Der Anführer der Bogenschützen schwieg noch eine ganze Weile, während der er starr nach Norden blickte, bevor er leise antwortete:

"Elessar'fey, mein Herz sagt mir, dass großes Übel naht, aber ich kann nicht sagen, welcher Art es ist. Ich denke, ich werde mit Dragayal auf Kundschaft ausziehen, denn nur, wenn wir rechtzeitig in Erfahrung bringen, was diese Blitze verursacht, können wir uns auf eine möglicherweise bevorstehende Gefahr vorbereiten."
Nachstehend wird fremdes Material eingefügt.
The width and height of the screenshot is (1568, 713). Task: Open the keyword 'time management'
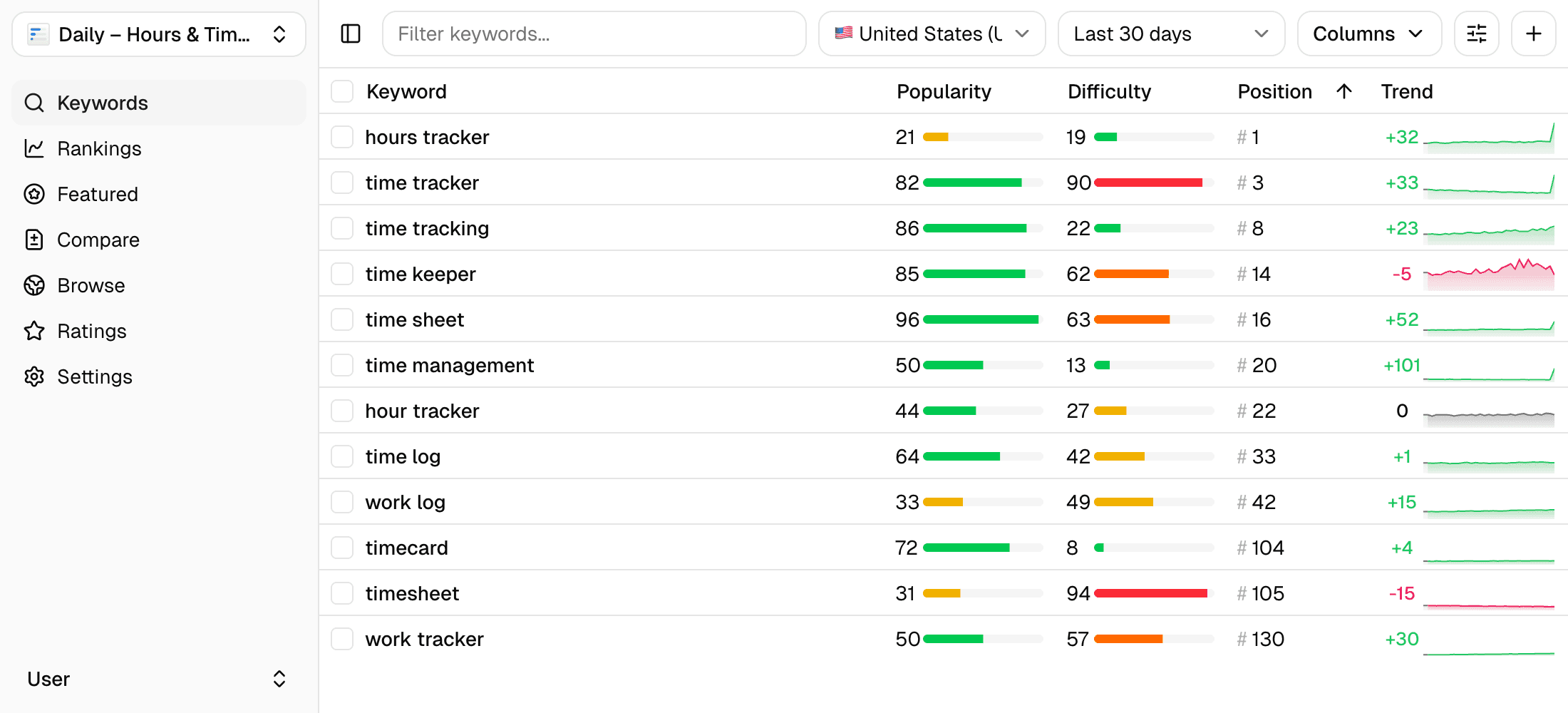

Elessar nickte, als Antaraleon sich auf den Weg machte und verabschiedete sich mit den Worten:

"Eon saya!"

Der Paladin beobachtete, wie die beiden Waldläufer die Stadt durch das Tor verließen und kurz darauf im dichten Wald verschwanden; er blieb noch eine Zeit lang stehen und spähte ins Dunkel, dann setzte er sich im Schneidersitz auf die Plattform und wartete auf die Rückkehr der Späher.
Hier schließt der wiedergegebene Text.